Perhaps you could meet her halfway? You could offer to buy a kitchen compost bin like this (http://heavy.com/garden/2015/02/best-small-indoor-kitchen-countertop-compost-bin-pail-bucket-collector/) which should keep the smell in and prevent mould. Or you could make something similar.

However, first I would let her know your plans. Otherwise she might see the new bin and think someone else has "claimed" this batch of coffee grounds. And she may offer to purchase it herself.

  • This is a great idea, I will recommend this to her if my enchanting poem won't work.
    – ASA
    Jun 21, 2016 at 11:50
  • 13
    I don't see why the OP should have to pay for anything. Jun 21, 2016 at 13:56
  • 2
    The OP shouldn't have to pay, but the OP is looking for a solution that avoids anything resembling a confrontation and doesn't "make too much of a fuss". I gather that the OP doesn't want to ask the team lead to pay. At least this way there's a chance the team lead will do the right thing and offer to pay.
    – mhwombat
    Jun 21, 2016 at 14:39
  • 2
    Maybe just send her a link to the compost bin and say "would this work for what you are trying to do? I'd appreciate it if you could take steps to fix the smell." Jun 21, 2016 at 15:15
  • Most of them are under $30, I think working comfortably and solving a potential conflict before it scales (specially with your team leader) is worth more than that. Jun 21, 2016 at 15:24

You could suggest that the schedule for the team lead to move the waste should be modified.

Most places will throw the grounds into a trashcan which is then collected every day, though sometimes the Friday trash isn't collected until Monday morning. Your team lead could make it their job to remove the grounds at the end of the day. They may either take them home or store them in the their office.

Tell them that the smell is getting too much, and the risk of mold growth doesn't help the smell.


If the smell was too much for me because she couldn't look after her bucket, I'd take the bucket and put it in her office. If asked why I'd just say "It stinks".

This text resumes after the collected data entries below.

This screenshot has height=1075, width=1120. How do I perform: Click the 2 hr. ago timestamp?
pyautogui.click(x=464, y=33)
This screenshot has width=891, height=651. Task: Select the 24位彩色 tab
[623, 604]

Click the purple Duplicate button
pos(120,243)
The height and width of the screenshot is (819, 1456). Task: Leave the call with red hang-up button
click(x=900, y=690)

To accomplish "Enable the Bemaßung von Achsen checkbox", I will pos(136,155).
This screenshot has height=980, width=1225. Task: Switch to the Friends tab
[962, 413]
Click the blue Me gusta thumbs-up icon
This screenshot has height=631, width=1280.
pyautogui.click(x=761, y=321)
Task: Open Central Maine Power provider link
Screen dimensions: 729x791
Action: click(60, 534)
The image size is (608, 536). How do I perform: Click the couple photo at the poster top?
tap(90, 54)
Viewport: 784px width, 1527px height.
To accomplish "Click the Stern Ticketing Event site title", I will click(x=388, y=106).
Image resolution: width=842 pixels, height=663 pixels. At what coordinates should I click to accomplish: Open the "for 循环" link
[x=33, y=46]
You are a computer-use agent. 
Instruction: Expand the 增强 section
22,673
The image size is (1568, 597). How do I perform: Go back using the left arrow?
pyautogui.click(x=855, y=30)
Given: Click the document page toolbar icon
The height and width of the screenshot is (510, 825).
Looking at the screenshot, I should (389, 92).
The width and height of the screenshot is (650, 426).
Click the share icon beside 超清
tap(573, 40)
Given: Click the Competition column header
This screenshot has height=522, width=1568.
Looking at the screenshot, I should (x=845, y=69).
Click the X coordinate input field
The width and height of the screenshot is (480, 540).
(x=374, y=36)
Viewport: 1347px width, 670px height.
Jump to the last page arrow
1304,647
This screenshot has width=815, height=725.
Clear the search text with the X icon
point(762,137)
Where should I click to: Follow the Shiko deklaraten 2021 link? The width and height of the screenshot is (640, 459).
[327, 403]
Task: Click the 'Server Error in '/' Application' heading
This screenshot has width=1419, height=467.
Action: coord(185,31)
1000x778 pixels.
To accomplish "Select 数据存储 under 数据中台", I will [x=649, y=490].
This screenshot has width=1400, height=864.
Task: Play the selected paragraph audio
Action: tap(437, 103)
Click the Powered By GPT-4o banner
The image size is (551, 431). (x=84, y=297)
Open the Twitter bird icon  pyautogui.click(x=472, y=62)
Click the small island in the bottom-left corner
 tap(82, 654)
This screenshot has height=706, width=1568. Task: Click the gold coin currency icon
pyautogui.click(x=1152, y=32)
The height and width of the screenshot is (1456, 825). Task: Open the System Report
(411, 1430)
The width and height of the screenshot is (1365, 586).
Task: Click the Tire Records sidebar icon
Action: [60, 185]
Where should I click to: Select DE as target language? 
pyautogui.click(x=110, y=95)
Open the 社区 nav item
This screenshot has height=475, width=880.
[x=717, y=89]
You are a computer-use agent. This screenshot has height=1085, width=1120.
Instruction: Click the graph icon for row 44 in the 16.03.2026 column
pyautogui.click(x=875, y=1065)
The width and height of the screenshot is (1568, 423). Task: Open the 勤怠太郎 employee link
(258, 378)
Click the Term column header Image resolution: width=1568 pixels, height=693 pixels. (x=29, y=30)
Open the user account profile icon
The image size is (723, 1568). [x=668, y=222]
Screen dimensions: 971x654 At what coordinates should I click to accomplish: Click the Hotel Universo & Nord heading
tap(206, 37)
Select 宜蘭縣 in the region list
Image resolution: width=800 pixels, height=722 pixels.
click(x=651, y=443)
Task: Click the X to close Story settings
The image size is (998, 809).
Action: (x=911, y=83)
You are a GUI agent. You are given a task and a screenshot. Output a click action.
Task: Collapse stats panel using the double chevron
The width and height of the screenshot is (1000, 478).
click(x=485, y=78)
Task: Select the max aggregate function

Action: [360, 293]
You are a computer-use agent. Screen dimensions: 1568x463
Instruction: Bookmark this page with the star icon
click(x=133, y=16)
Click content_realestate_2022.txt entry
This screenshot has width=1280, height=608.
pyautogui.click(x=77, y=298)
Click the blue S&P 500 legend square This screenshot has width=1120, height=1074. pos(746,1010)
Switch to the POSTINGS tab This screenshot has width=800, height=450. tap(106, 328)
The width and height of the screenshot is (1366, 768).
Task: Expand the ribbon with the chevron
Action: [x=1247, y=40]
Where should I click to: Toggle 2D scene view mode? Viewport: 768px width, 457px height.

Worrying about being passive aggressive and all that is beyond me, all it does is drag an easily solved issue and turn it into a long running and frustrating one. Getting coffee grounds is her problem, it's not related to your work, fine if she wants to do it, but it's up to her to make sure it's not disruptive to others.

If it is disruptive to others then it's best to nip it in the bud. So pick up the bucket, put it in her office and say you can't handle the smell.


Pour some baking soda (sodium bicarbonate) in the bottom of the bucket. Add a bit on top when coffee is added. Problem solved.

Compared to coffee, baking soda is cheap. This should be an easily negotiated compromise.

I'm assuming this is a proper compost bin(**) and not just some bucket without a lid. If the latter, get a real compost bin with a carbon odour filter on top - the baking soda really helps but so does using the right kind of bin.

compost bin

(**) I'm not recommending this particular bin, specifically, I'm just using it as an example.

  • 2
    This will help with the odor, not necessarily the problem though. Jun 21, 2016 at 14:30
  • What's that supposed to do? Will it blow up the bucket?
    – ASA
    Jun 21, 2016 at 17:04
  • @Chad It sounds like the odour is the problem. Unless I'm reading OP wrong.
    – J...
    Jun 21, 2016 at 18:32
  • @Traubenfuchs Sodium bicarbonate is a pretty effective odour absorber. I've often seen it used in coffee compost bins in offices and it works well to stop the bin from smelling.
    – J...
    Jun 21, 2016 at 18:34
  • It might stop the coffee from smelling, but what about using it as a fertilizer afterwards? Can you still do that when it is mixed with baking soda? If not, it might also make her angry.